Reviravolta. Cedraz encaminhou ao novo ministro um despacho com sugestões sobre o processo em 29 de dezembro, três dias antes de assumir o cargo de presidente. Na peça, propõe a revisão das perdas apontadas e da lista de executivos que foram responsabilizados. Vital do Rêgo afirmou que irá considerar os apontamentos de Cedraz e estudar, nesta semana, o processo para retomá-lo na próxima quarta-feira. 

Apesar das sugestões feitas, em geral, o presidente do TCU não vota em casos como esse. Contudo, há previsão nas normas da corte para que, excepcionalmente, peça licença momentaneamente da presidência apenas para participar do julgamento. 

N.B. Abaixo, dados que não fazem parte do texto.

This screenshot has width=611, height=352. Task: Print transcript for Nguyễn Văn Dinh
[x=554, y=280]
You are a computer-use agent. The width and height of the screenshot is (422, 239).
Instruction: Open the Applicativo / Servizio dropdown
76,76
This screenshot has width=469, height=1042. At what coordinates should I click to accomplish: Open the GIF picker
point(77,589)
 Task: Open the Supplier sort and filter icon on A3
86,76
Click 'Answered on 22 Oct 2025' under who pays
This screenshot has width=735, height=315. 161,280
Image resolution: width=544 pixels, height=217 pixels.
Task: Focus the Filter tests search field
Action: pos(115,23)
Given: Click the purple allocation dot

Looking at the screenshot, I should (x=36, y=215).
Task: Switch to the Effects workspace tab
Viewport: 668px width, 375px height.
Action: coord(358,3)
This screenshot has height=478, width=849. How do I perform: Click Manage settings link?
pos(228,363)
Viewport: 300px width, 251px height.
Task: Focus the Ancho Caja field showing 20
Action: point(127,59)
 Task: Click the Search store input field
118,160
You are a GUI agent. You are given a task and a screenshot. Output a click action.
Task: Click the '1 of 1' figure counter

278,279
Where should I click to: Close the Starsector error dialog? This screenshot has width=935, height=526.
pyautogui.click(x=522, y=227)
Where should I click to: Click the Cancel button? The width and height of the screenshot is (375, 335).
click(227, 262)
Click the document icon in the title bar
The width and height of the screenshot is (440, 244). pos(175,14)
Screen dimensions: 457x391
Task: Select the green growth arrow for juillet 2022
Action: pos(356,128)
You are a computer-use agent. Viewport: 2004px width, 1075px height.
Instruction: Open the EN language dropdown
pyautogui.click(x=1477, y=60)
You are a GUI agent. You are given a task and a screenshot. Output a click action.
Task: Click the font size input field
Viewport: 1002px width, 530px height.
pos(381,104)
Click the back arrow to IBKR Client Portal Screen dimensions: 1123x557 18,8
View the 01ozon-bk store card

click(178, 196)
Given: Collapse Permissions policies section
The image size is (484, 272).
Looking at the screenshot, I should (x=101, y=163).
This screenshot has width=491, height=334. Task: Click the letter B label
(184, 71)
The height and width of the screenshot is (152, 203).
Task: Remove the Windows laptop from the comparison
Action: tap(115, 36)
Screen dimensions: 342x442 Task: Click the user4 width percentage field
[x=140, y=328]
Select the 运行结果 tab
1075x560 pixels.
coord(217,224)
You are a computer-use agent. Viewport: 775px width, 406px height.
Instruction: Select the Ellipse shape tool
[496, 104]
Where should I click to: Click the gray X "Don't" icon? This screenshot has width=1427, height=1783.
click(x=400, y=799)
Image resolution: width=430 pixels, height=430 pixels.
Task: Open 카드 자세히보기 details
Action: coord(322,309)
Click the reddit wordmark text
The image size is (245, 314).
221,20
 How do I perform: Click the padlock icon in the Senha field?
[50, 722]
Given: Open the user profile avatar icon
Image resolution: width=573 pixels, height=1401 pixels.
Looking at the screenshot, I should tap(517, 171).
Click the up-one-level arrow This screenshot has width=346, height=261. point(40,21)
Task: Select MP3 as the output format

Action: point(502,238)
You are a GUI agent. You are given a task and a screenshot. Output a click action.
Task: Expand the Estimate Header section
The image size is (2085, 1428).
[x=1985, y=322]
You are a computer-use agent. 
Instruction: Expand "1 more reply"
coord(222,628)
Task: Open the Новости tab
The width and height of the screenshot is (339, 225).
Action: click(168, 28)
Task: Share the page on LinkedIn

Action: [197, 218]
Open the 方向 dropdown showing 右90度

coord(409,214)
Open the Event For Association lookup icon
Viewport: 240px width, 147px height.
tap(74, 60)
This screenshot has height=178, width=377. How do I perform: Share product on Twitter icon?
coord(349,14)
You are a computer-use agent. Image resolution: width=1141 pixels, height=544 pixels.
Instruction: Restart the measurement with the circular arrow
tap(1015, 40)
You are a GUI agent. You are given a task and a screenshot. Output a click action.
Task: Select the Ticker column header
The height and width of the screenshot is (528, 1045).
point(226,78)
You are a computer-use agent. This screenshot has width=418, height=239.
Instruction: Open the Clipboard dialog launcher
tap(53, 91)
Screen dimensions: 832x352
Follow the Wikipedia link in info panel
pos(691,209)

Até a apreciação do caso em definitivo, todos os ministros podem alterar o voto. Nos bastidores, especula-se que o despacho de Cedraz será usado como “fato novo” trazido ao processo, o que justificaria eventuais mudanças de posição. 

Para Vital, a renúncia de Graça e de cinco diretores da estatal, confirmada ontem, não afeta o andamento do processo. “As alterações do corpo diretivo não alteram o curso da apuração. Não é que ela hoje é ou amanhã deixará de ser. A responsabilidade objetiva existe”, afirmou, após tomar posse.